Functional properties of pulse flours and their opportunities in spreadable food products

Main Article Content

L. Patrascu
I. Vasilean
I. Banu
I. Aprodu

Keywords

broad bean, lentil, functional properties, rheology

Abstract



The pulse flours obtained from broad bean, red and green lentil were characterised in order to identify potential applications for obtaining food products with short ingredient list. The investigated pulse flours had similar protein contents (~22%), with the isoelectric point close to pH~4.4. Functional and rheological properties of the pulse flours were compared to the soy protein concentrate, which is widely used as main ingredient for obtaining spreadable food products. Among tested pulse flours, the highest values for water and oil binding capacities, and emulsifying properties were obtained in case of the broad beans.
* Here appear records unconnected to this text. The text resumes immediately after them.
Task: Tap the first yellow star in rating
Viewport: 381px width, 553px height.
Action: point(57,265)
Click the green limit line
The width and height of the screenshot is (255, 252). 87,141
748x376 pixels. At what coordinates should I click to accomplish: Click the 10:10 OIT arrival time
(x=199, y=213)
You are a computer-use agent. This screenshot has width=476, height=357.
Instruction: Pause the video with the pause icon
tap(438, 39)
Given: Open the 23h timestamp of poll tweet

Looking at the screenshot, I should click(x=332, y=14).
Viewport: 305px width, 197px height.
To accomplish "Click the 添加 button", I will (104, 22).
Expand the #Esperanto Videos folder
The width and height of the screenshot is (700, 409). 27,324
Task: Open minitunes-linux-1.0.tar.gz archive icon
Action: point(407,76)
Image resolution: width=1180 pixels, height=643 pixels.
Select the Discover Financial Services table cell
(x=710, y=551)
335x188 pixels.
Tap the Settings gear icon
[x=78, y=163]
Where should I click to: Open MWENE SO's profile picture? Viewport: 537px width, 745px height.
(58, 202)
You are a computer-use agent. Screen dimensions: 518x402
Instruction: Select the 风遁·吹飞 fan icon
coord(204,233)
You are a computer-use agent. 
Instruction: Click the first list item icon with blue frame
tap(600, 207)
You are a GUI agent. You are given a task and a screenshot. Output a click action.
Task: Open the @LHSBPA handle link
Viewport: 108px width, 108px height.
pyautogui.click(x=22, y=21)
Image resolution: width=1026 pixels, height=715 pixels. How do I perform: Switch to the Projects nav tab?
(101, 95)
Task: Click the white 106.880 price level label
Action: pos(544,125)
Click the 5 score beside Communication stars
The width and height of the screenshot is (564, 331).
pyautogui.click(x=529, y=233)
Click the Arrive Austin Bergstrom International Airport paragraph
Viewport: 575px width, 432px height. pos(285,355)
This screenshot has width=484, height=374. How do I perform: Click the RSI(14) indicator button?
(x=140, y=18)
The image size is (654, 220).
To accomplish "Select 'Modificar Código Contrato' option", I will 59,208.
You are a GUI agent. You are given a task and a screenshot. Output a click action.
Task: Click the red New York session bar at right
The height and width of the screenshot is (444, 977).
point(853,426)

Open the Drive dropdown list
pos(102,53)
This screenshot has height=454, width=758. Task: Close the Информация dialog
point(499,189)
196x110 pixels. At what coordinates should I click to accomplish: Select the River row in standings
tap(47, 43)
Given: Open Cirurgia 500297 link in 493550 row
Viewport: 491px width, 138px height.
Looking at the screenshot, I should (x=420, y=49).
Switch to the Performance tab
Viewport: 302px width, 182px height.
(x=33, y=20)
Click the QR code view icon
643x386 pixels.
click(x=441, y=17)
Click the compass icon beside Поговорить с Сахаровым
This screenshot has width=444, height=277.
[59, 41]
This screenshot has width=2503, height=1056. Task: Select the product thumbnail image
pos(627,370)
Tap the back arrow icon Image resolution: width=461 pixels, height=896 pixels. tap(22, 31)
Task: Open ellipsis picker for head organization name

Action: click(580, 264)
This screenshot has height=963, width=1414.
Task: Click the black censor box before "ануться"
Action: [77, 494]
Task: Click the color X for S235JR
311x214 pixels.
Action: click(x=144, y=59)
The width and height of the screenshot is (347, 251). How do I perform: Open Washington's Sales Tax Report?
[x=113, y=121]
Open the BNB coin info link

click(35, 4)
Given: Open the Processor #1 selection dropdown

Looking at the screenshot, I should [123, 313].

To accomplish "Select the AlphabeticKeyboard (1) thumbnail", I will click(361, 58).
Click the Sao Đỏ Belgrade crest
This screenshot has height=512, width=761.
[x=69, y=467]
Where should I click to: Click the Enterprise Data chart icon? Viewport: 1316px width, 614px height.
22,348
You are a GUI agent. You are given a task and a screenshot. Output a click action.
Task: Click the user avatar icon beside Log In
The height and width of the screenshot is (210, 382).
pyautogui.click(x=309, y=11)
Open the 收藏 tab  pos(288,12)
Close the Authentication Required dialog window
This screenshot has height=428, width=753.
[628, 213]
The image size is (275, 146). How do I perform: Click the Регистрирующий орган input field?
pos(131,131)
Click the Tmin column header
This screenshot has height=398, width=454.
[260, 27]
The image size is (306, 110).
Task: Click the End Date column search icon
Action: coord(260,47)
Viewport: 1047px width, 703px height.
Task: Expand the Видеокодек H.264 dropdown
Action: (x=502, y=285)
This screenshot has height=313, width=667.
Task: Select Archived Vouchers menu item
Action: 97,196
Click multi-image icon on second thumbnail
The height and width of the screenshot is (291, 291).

The soy protein concentrate had higher water binding capacity with respect to the broad bean flour, but lower functional properties involving the interaction with oils. The rheological shear tests performed under increasing, followed by decreasing shear rate, indicated a better stability of the suspensions based on pulse flours compared to the soy protein concentrate. The influence of native starch, modified starch and pectin on the rheological behaviour of the pulse flours and soy protein concentrate was also tested. As a general trend, the rheological behaviour was influenced by hydrocolloid nature and flour composition. The yield stress values indicated the easy spreadability of the pulse based samples, comparable to the soy products. The temperature ramp test highlighted high gelling temperatures for pulse and soy suspensions, hydrocolloid addition leading to earlier gelling process.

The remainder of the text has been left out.